Hillsboro Mayor Drew Hastings says that naming a new safety and service director and a permanent police chief will happen eventually, but he’s in no hurry.
Hastings said Friday that, so far, the vacancy in the safety-service director’s office has resulted in minimal issues.
“We’ve had no fires to put out,” said Hastings. “The only downside has been a little more work in the administration picking up the slack. Between us and the interim SSD we have, everything is working fine.”
Hastings credited city workers for fulfilling their duties and going about business as usual. He praised Shawn Adkins, the public works lead, for “really helping to fulfill some of the duties our SSD was doing.”
On Nov. 22, about two weeks after Hastings was acquitted by a jury in a criminal trial, he fired Todd Wilkin from his position as safety and service director, a move that at first resulted in city Law Director Fred Beery ordering Wilkin to continue being paid against the mayor’s wishes, until Beery rescinded that directive on Jan. 18, citing an outside attorney’s advice.
Wilkin’s attorneys have notified the city that he is appealing his dismissal through a grievance procedure outlined in the city’s policies and procedures manual.
Hastings has entered into a short-term agreement with Stantec Engineering for Stantec’s Gary Silcott to coordinate infrastructure projects until a new safety and service director is hired.
Stantec, which has been involved with a number of Hillsboro projects, provides various infrastructure services and consultation on a regular basis, and in some communities which do not employ full-time service directors the company fills that role.
According to company information, Silcott “has over 17 years of hands-on experience in the fields of engineering and design, having worked in both the private and public sectors of engineering consulting. He is experienced in water and wastewater system projects, design of road improvements, storm water management, and site design for private sector developments.”
But while he has not rushed to fill the SSD post, Hastings said he is working on a job posting for the position.

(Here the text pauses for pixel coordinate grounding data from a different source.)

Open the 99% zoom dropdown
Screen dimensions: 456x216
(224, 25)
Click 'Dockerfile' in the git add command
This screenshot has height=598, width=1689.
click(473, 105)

“But being without that position for about 60 days, we’re finding that with our next choice we can be more flexible and we may be able to use some existing personnel who are responsible for some overlap in duties, and save some money on the position,” said Hastings. Wilkin was hired in 2013 at an annual salary of $74,000.
Likewise, the mayor said he is moving cautiously on filling the police chief position vacated by the resignation in December of Todd Whited.
“We’re taking our time,” said Hastings. “We have not been put in a position to have to rush fulfilling it.” He said Sgt. Steve Browder, who he appointed to step into the chief’s role temporarily, “seems to be doing a fine job as acting chief.”
The FOP agreement with the city deals with procedures to appoint a permanent chief, although there appears to be no precise time frame involved. Law director Beery said Friday that if someone serves as acting chief for two years, he or she is then considered to be the permanent chief.